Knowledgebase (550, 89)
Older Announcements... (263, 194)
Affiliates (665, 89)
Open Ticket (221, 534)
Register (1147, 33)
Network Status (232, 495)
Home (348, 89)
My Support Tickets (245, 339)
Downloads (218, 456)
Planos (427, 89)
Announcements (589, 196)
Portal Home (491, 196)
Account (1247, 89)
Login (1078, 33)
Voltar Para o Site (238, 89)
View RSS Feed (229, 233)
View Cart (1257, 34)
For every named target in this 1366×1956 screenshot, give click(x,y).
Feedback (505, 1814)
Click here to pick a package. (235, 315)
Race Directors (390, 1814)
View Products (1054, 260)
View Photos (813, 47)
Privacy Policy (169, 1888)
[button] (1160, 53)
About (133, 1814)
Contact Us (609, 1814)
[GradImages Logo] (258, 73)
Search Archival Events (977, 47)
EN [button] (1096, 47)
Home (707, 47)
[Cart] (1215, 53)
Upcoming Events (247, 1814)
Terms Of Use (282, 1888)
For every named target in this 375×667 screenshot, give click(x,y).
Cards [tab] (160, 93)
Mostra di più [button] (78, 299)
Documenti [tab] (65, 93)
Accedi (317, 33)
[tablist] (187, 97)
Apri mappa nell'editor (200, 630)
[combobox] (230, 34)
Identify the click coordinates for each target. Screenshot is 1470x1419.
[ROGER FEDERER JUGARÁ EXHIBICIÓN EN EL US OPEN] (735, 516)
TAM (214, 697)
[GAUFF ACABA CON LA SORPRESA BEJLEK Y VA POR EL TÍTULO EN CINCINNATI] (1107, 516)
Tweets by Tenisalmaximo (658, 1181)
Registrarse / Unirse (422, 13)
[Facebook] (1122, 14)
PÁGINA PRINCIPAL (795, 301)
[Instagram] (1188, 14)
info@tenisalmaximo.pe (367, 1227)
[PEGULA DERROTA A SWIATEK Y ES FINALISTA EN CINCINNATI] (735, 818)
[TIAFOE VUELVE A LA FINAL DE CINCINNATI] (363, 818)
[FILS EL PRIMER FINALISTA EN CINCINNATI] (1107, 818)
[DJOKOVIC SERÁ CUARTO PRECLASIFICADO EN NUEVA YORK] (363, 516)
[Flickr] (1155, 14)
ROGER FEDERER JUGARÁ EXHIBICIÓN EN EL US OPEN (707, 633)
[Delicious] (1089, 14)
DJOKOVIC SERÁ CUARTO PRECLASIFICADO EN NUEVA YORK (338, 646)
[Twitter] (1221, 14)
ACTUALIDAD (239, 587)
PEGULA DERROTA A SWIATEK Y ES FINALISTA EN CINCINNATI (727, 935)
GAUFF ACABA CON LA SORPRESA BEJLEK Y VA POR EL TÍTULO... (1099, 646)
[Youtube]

**********

Among the records above, a stretch begins at the line containing "Identify the click" and ends at the line containing "PEGULA DERROTA A SWIATEK Y ES FINALISTA EN CINCINNATI (727, 935)". Restate that stretch word for word, and nothing else.

Identify the click coordinates for each target. Screenshot is 1470x1419.
[ROGER FEDERER JUGARÁ EXHIBICIÓN EN EL US OPEN] (735, 516)
TAM (214, 697)
[GAUFF ACABA CON LA SORPRESA BEJLEK Y VA POR EL TÍTULO EN CINCINNATI] (1107, 516)
Tweets by Tenisalmaximo (658, 1181)
Registrarse / Unirse (422, 13)
[Facebook] (1122, 14)
PÁGINA PRINCIPAL (795, 301)
[Instagram] (1188, 14)
info@tenisalmaximo.pe (367, 1227)
[PEGULA DERROTA A SWIATEK Y ES FINALISTA EN CINCINNATI] (735, 818)
[TIAFOE VUELVE A LA FINAL DE CINCINNATI] (363, 818)
[FILS EL PRIMER FINALISTA EN CINCINNATI] (1107, 818)
[DJOKOVIC SERÁ CUARTO PRECLASIFICADO EN NUEVA YORK] (363, 516)
[Flickr] (1155, 14)
ROGER FEDERER JUGARÁ EXHIBICIÓN EN EL US OPEN (707, 633)
[Delicious] (1089, 14)
DJOKOVIC SERÁ CUARTO PRECLASIFICADO EN NUEVA YORK (338, 646)
[Twitter] (1221, 14)
ACTUALIDAD (239, 587)
PEGULA DERROTA A SWIATEK Y ES FINALISTA EN CINCINNATI (727, 935)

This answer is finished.